Many significant changes have occurred, especially in training (specifically, anti-bribery and corruption training), risk assessment, supply chain oversight, monitoring, and investigations. But “significant change” does not mean progressive or positive.

Improving ethics programs, is it working?

In some cases, yes. In others, no. Where things aren’t perhaps clicking, there are often reasons beyond the risk/E&C team’s control – notably budget restraints, including those linked to replacing or updating technology (and learning management systems) that are unfit for purpose.

With things outside – or at least a bit removed – from our control aside, what are the thematic blockers to success? I’d argue it’s the 3Cs, and have used training primarily (more on the other topics anon) to explain the point.


We’ve all been spoiled. Do you remember having to watch the commercial breaks, having waited a week for your favourite show? Maybe that patience helped us endure ‘talk n bore’ anti-bribery and corruption training. No more. The streaming and social media era are unforgiving of content that doesn’t grab your attention (or provide a distraction, like swiping zombies). If it ain’t addictive, creative and memorable, forget it.

anti-bribery and corruption training

I’m not advocating that we all become masters of distraction and disinformation, more that we think about ways of improving ethics programs, including:

  1. The purpose: Awareness raising may require a very different medium to be functional/actionable (especially relevant for anti-bribery and corruption training) or change existing cultures.
  2. The audience: Are you trying to reach everyone or a select few?

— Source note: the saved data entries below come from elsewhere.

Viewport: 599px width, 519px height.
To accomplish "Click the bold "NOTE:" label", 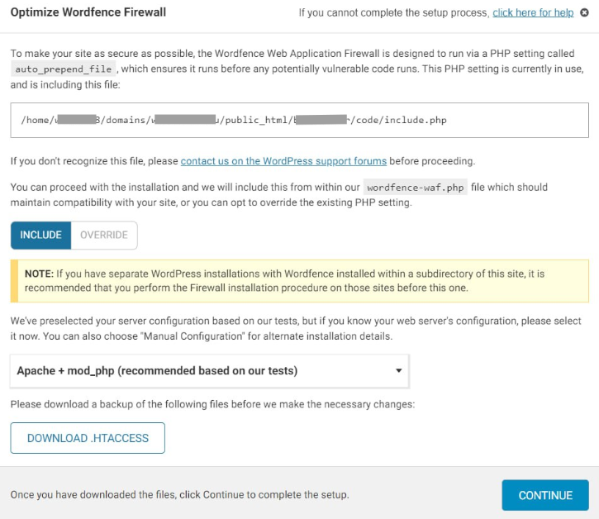I will pos(39,274).
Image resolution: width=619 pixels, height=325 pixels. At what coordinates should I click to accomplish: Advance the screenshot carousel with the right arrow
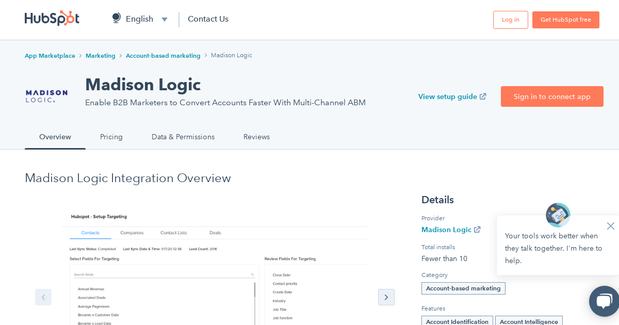386,297
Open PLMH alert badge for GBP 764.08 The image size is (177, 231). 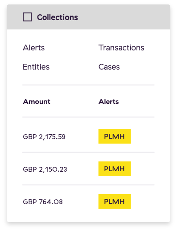click(x=115, y=201)
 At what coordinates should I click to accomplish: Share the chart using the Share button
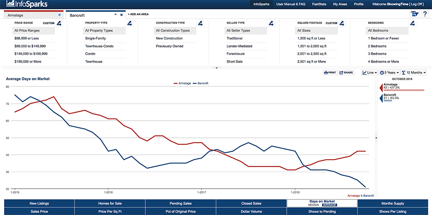pos(346,72)

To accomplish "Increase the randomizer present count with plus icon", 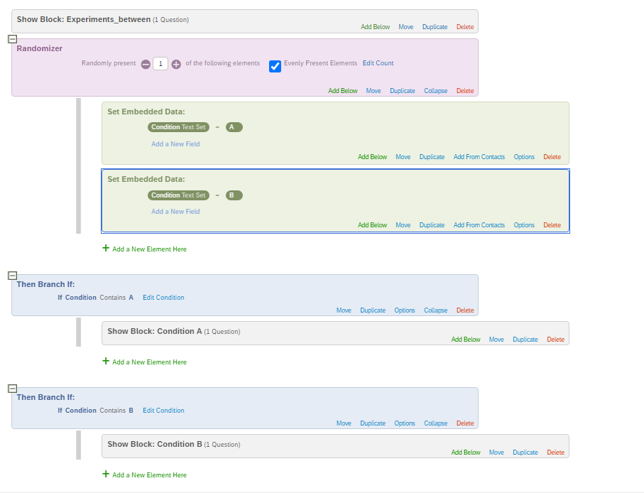I will point(176,64).
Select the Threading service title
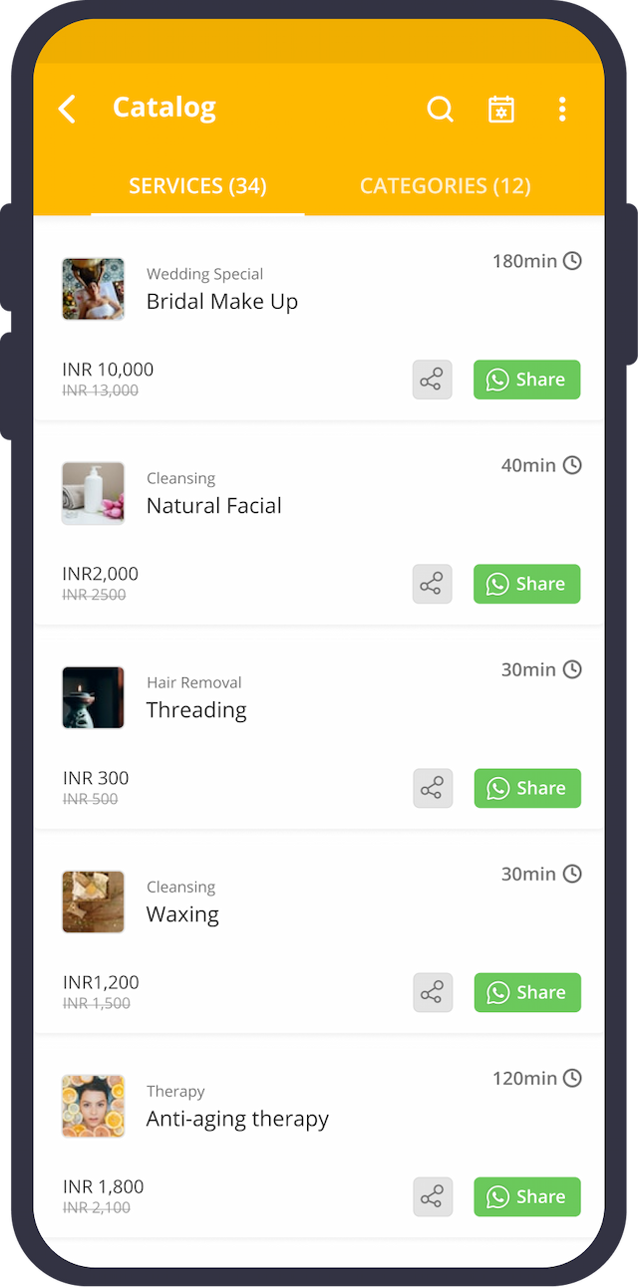The height and width of the screenshot is (1287, 638). 196,710
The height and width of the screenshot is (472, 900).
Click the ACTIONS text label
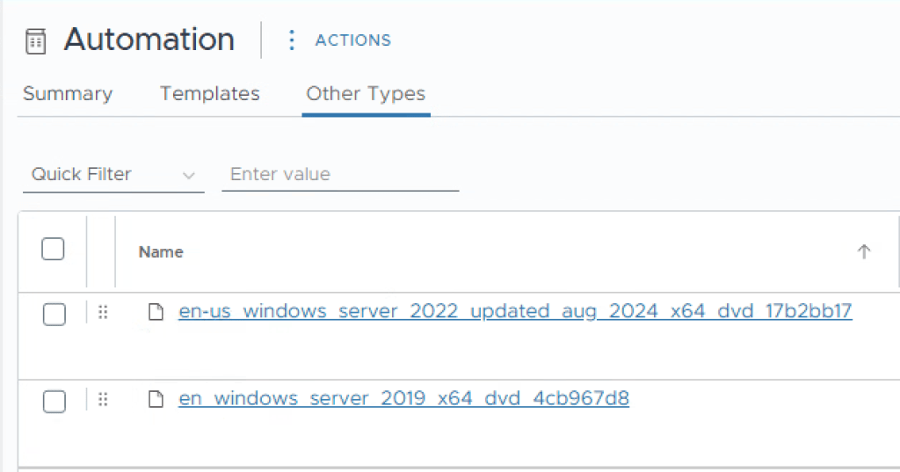click(x=352, y=40)
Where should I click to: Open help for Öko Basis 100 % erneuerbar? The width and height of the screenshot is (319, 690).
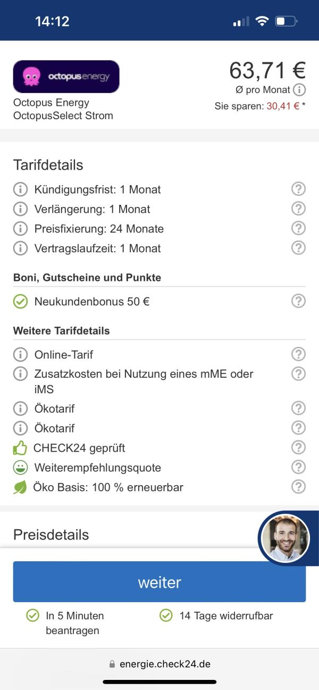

One size fits none in most settings, increasing the need to focus on objectives and if training is even a suitable medium for the message.
  3. The intended future state: What are we expecting people to do with this information? If they are required to activate the content, how are you going to arm them to do that? Referring back to a 5-minute video to implement a new process may not be optimal; a checklist might work better.
  4. What next: We’re seldom able to recall information on the first impression, and we can’t expect people to sit through repetitious content. The solutions might include testing comprehension, spaced repetition, and learning aids.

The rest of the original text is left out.